[[ Supplied records, beginning ]]

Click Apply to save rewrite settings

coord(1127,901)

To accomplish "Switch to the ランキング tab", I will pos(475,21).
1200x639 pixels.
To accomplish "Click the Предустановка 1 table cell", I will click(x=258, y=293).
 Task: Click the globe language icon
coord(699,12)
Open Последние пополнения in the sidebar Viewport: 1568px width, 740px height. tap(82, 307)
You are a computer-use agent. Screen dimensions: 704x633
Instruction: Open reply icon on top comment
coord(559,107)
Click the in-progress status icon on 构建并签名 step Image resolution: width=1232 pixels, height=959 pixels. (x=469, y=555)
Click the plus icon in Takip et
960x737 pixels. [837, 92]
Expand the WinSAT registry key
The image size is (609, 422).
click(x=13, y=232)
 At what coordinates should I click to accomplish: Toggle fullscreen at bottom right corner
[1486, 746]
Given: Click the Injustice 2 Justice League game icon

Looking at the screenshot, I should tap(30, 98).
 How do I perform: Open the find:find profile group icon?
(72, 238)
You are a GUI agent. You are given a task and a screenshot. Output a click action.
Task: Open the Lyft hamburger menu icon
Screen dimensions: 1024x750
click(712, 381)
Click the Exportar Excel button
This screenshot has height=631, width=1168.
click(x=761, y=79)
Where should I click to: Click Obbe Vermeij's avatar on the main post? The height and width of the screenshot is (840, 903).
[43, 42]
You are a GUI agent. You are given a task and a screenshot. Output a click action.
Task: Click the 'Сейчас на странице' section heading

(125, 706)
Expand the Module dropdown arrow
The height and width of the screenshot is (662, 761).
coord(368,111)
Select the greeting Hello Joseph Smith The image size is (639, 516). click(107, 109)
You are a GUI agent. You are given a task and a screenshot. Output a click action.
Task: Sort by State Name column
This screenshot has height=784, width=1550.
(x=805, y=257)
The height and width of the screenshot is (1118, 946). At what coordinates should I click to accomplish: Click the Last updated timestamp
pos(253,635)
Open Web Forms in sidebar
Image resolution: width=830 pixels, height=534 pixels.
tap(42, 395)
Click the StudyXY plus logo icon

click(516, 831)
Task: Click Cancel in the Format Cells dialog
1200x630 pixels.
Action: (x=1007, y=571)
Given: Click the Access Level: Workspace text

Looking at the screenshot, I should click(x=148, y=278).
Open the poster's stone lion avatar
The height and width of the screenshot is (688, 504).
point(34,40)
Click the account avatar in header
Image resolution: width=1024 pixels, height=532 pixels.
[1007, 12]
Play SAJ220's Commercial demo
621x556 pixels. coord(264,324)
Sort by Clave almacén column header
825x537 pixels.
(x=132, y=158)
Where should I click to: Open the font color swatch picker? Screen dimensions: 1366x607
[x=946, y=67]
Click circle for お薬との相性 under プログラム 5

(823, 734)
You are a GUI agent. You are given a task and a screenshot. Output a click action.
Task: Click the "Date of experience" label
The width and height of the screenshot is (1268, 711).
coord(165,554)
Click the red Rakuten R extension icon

[[ Supplied records, end ]]

Directions for this task >> Reproduce, exactly and with nothing added, the lines from the one that includes "1200x630 pixels." through the last line of the material.

Solved problem >>
1200x630 pixels.
Action: (x=1007, y=571)
Given: Click the Access Level: Workspace text

Looking at the screenshot, I should click(x=148, y=278).
Open the poster's stone lion avatar
The height and width of the screenshot is (688, 504).
point(34,40)
Click the account avatar in header
Image resolution: width=1024 pixels, height=532 pixels.
[1007, 12]
Play SAJ220's Commercial demo
621x556 pixels. coord(264,324)
Sort by Clave almacén column header
825x537 pixels.
(x=132, y=158)
Where should I click to: Open the font color swatch picker? Screen dimensions: 1366x607
[x=946, y=67]
Click circle for お薬との相性 under プログラム 5

(823, 734)
You are a GUI agent. You are given a task and a screenshot. Output a click action.
Task: Click the "Date of experience" label
The width and height of the screenshot is (1268, 711).
coord(165,554)
Click the red Rakuten R extension icon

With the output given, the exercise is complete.